The two investment sales titans, and their team, made headlines seven years ago when they left their longtime home base at Eastdil Secured and moved to Cushman & Wakefield. Now it’s Newmark’s turn to trumpet the arrival of Harmon and Spies, who have amassed a sales total of a quarter trillion dollars since 1997.  

Although they’ve brokered deals across the U.S., Harmon and Spies are based in New York and have notched up some of their biggest deals there. That’s about it for a New York focus in the past week’s top stories, though; three of the five are focused on Los Angeles.  

The week’s second best-read story illustrates another phenomenon of the current market: weakness in the office sector, to which even the biggest institutional players haven’t been immune. Brookfield DTLA Office REIT Defaults on $784M in Loans is the latest example, with Brookfield DTLA Fund Office Trust Investor in arrears on loans related to the Gas Company Tower and the 777 Tower in Downtown Los Angeles. 

The REIT warned a few months ago that this was likely to happen, because of declining cash flows and property values. In recent weeks, we’ve reported that office properties face about $40 billion in CMBS maturities over the next two years and that the Chicago Board of Trade Building is now in the hands of its lender. And even the apartment sector isn’t exempt, with Veritas defaulting on $450 million in loans tied to San Francisco multifamily properties.

On the subject of revenues, the past week’s third most-read story relates to government’s way of generating them, namely taxes. Spearheaded by Kilroy Realty, a petition calling for a repeal of Measure ULA, the new Los Angeles property transfer tax on commercial and residential transactions over $5 million, has led to a referendum. 

New CA Transfer Tax Referendum to Appear on 2024 Ballot details what the proposed Taxpayer Protection Act would seek to accomplish. The story also notes that Measure ULA is facing a lawsuit ahead of its April effective date. 

Amid uncertain times, a well-established owner/developer moving ahead with certainty is news, and that’s what we reported in our fourth best-read story of the past week. The developer here is Hines, which plans to start construction in June on the Four Seasons Private Residences Lake Austin. The story’s headline, Austin Four Seasons Project to Cost $830M, conveys the scale of the long-planned project that is set to rise in Texas’ capital city. 

Back in L.A., Mesa West Capital has completed fundraising for the latest in its closed-end value-add series. As the headline of our fifth most-read story makes clear—Mesa West Exceeds $1B Target with Fifth Value-Add Real Estate Fund—the fund was oversubscribed. 

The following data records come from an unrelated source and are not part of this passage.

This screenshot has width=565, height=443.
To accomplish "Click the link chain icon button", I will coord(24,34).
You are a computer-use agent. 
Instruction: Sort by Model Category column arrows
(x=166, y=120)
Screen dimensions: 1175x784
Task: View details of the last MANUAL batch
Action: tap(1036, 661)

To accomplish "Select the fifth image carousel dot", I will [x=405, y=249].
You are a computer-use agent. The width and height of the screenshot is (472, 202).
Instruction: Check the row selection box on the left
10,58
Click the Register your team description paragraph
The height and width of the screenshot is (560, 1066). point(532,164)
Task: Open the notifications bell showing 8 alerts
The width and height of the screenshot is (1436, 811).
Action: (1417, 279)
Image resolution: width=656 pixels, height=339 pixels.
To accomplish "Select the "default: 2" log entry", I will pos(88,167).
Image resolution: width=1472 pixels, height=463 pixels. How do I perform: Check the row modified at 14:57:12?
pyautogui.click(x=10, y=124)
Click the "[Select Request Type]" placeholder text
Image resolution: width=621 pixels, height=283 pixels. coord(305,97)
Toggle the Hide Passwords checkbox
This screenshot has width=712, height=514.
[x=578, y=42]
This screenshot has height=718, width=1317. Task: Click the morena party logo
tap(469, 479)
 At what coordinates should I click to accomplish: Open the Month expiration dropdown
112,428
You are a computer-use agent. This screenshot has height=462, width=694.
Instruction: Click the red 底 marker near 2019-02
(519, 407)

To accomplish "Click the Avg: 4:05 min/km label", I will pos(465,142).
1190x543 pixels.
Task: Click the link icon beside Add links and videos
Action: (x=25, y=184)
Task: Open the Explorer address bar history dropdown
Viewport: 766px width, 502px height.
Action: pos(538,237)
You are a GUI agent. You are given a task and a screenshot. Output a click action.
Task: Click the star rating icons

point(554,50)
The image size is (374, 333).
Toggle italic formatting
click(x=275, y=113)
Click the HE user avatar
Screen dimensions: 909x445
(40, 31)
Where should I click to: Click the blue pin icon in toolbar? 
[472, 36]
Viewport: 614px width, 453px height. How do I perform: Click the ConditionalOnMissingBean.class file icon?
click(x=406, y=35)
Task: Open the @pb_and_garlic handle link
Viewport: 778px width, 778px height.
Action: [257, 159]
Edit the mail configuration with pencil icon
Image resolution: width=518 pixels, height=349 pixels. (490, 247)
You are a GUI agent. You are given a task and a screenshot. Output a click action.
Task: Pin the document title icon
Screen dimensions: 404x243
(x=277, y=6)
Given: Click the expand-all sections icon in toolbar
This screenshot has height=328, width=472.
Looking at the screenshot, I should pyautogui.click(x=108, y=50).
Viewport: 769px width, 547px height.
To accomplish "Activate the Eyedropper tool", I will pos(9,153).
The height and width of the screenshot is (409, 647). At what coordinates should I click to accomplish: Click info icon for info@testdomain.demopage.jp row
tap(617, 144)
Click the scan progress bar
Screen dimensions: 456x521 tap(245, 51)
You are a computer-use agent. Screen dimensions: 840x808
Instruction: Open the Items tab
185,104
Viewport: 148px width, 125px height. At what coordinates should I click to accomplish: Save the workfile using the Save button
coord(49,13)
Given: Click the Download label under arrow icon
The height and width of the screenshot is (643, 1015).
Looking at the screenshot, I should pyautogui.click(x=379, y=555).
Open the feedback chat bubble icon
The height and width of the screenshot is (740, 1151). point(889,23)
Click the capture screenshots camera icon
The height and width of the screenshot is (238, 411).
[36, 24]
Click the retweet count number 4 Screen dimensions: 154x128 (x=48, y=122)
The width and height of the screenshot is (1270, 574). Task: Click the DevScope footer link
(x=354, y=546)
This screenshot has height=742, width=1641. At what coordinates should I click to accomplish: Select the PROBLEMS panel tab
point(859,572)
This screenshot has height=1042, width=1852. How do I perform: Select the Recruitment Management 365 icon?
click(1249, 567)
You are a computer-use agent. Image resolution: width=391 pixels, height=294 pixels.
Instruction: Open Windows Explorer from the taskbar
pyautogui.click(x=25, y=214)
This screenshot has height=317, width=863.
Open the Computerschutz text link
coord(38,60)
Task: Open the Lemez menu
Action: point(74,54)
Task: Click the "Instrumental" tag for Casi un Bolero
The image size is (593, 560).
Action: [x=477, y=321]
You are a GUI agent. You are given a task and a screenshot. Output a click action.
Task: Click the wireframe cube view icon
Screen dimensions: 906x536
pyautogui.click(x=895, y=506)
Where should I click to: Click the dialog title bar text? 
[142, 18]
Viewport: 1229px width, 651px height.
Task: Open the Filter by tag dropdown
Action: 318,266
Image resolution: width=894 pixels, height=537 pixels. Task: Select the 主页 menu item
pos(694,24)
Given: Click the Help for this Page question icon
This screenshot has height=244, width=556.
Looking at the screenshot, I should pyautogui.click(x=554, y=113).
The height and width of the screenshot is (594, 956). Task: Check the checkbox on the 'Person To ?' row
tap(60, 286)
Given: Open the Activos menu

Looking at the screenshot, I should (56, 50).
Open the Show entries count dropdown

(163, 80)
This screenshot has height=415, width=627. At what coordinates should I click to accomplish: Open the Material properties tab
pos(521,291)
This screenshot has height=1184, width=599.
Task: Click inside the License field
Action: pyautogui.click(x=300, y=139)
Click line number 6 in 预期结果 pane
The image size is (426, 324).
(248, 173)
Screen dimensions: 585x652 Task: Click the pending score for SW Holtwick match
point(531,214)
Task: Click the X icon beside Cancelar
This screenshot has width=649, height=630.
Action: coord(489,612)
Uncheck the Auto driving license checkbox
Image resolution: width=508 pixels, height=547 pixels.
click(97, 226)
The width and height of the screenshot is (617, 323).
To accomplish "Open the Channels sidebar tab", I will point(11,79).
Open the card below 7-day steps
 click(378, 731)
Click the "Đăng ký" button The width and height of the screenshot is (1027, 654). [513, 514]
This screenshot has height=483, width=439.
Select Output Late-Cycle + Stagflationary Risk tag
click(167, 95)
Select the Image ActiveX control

This is the first fund Mesa West has raised in its current iteration as the private U.S. real estate credit arm of Morgan Stanley Investment Management. The fund will originate, purchase and manage loans secured by value-add/transitional commercial real estate assets. In the current environment, it’s likely that the fund will be put to work early and often. 

Along with Los Angeles, another theme underpinning two, or maybe three, of the past week’s top stories is the office market. The Brookfield REIT connection to office is obvious, while Harmon and Spies are perhaps best-known for big-ticket office sales (although they also arranged Blackstone’s $5.4-billion acquisition of the massive Peter Cooper Village/Stuyvesant Town apartment complex) and it’s safe to assume that the office sector will yield at least some of the value-add/transitional assets Mesa West is targeting. 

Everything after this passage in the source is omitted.